Одни вглядываются в полотна взволнованно и самозабвенно и, огражденные от всего мира стенами своих комнат и картинных галерей, опьяненные искусством, забывают о тяготах жизни. Другие, перебирая листы гравюр, с радостью, знакомой лишь настоящим коллекционерам, ощупывают старинную бумагу и разглядывают в лупу паутину потускневших штрихов.

Были и совсем иные люди. Домье написал акварель, изображавшую старика коллекционера. Он один в комнате, заполненной картинами, папками эстампов, бюстами, томами каталогов. Хозяин сидит в кресле и, откинувшись на его спинку, смотрит прямо перед собою, смотрит на статуэтку, стоящую на столе.

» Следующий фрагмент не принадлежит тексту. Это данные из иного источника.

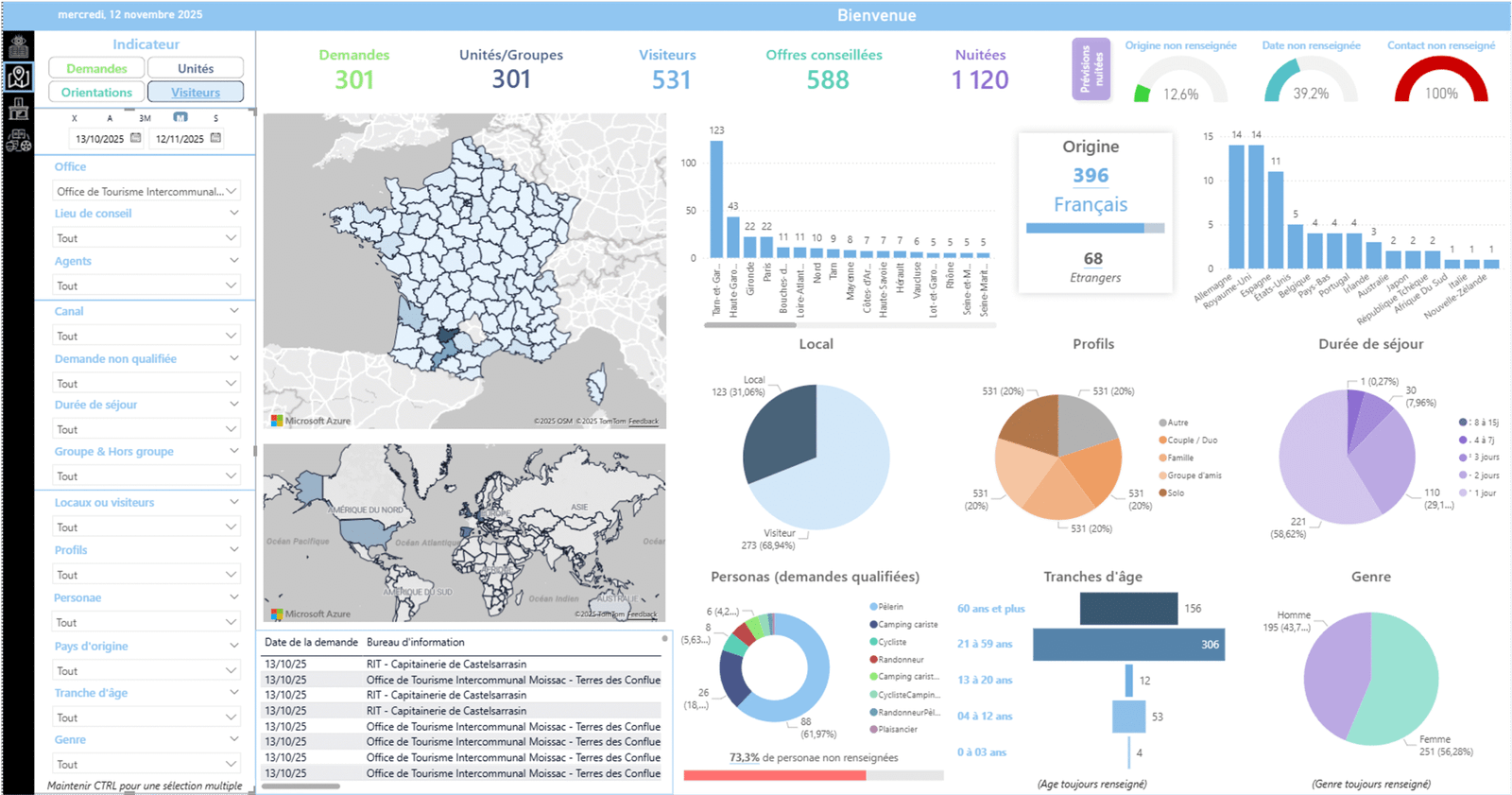Select the 3M period option
The width and height of the screenshot is (1512, 795).
coord(145,118)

Это маленькая копия луврской Венеры — белая мраморная фигурка, видимо только что принесенная в домашний музей. Она новая гостья среди привычных вещей, и хозяин не отрывает от нее глаз. Он долго ее искал или, быть может, долго копил на нее деньги. Статуэтка не существовала для него, пока не стала его собственностью. Ведь чтобы радоваться красоте, надо прежде всего обладать, владеть вещью, знать, что она не принадлежит никому на свете, кроме тебя. Смотреть на подлинную Венеру в Лувре — нет! Это не даст такого глубокого удовлетворения. Пусть будет копия, но собственная, своя. Он сидит в окружении своих сокровищ, и на иссохших губах играет улыбка. Он счастлив в это мгновение, не видя и не понимая, как много печального в его судьбе: в радости долгожданного обладания без остатка растворяется настоящая радость, даримая искусством. Венера бесстрастно смотрит мраморными глазами в лицо своего хозяина, и перед безмолвной красотой античной богини особенно жалкой и трагичной выглядит фигура старого коллекционера.